Aim of the task -
Look below for the line containing "Task: Collapse the", then write out that line and every line after it to the end, exactly, minus the pictures.

Items listed in a dataset

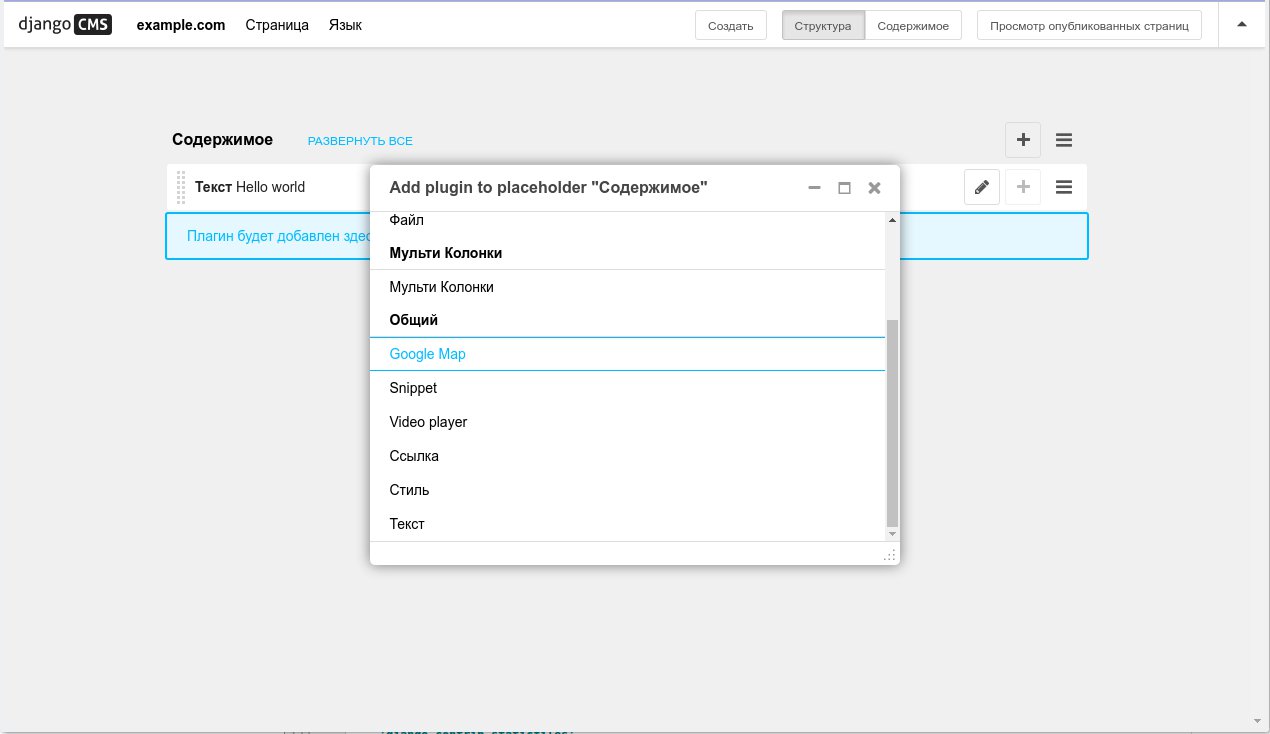Open the Язык menu
The width and height of the screenshot is (1270, 734).
[x=345, y=25]
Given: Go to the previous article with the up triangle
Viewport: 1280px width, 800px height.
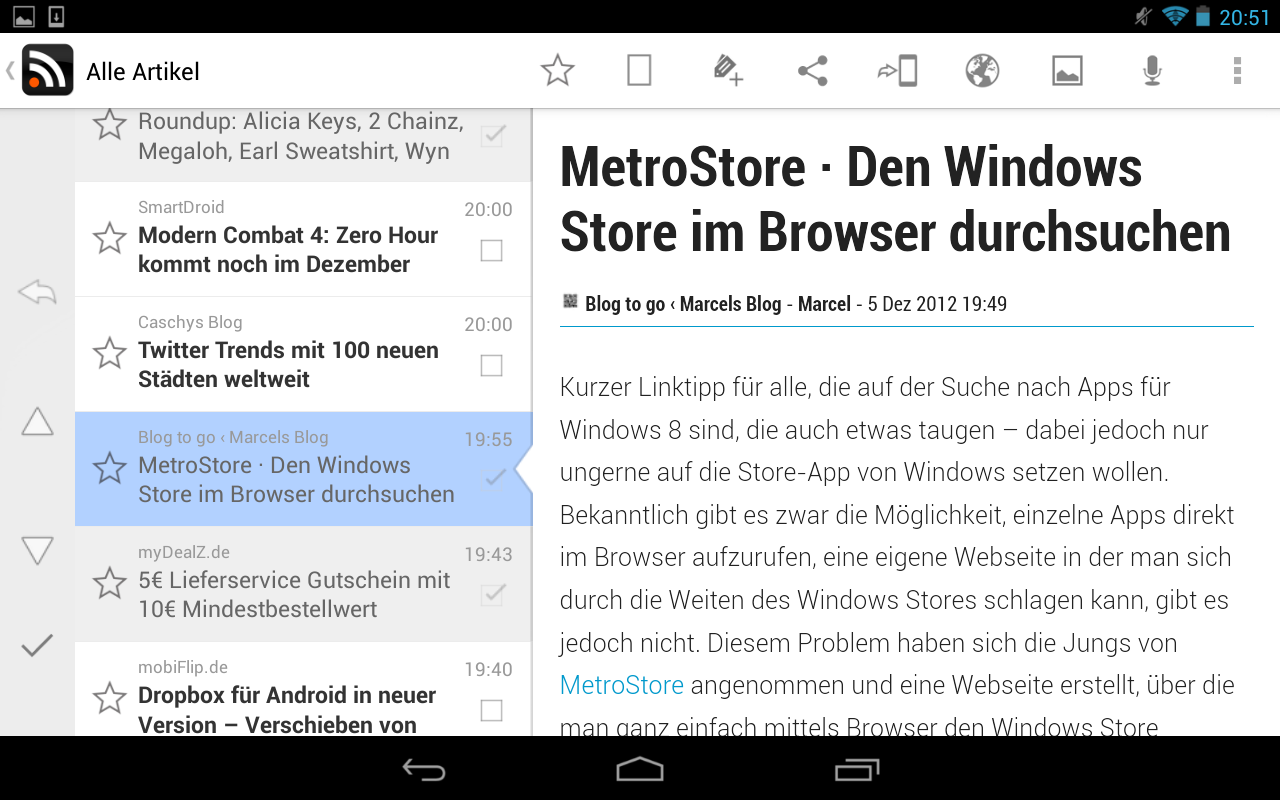Looking at the screenshot, I should tap(37, 422).
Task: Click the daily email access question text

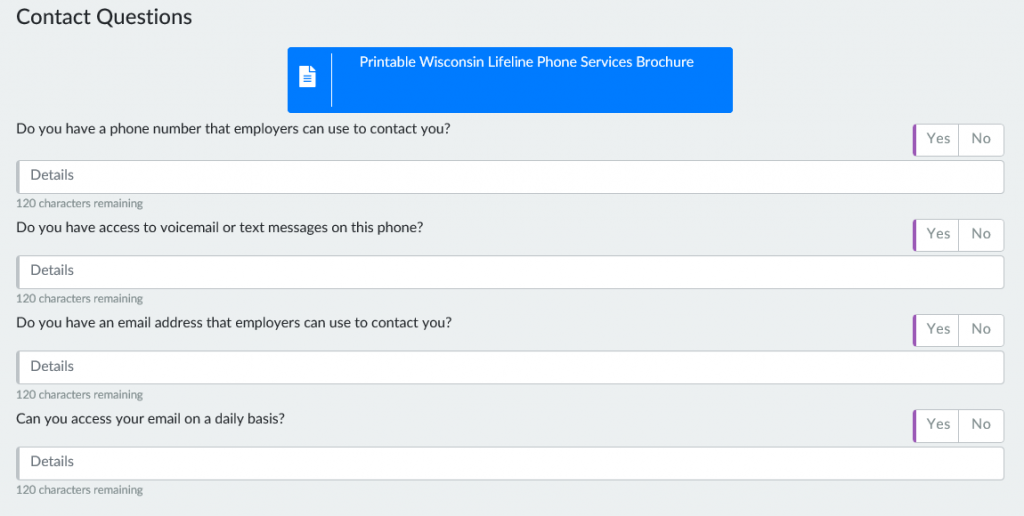Action: coord(151,418)
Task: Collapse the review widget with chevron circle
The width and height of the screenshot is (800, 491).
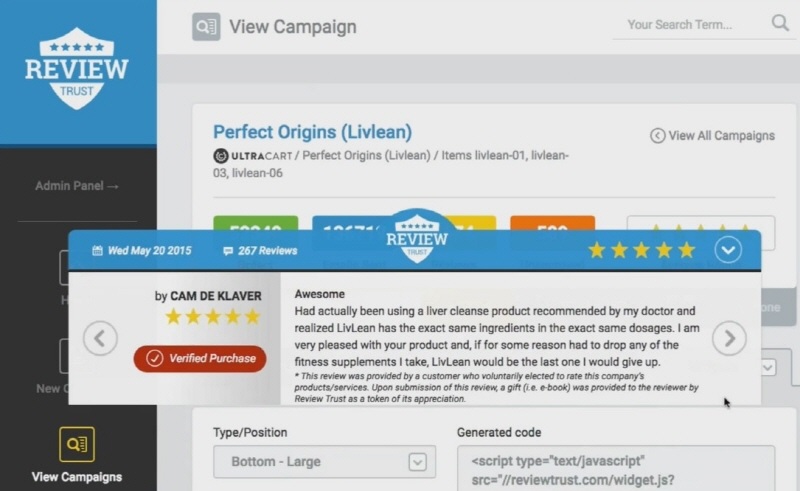Action: [x=728, y=250]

Solution for this exercise -
Task: Collapse the review widget with chevron circle
The width and height of the screenshot is (800, 491).
Action: [x=728, y=250]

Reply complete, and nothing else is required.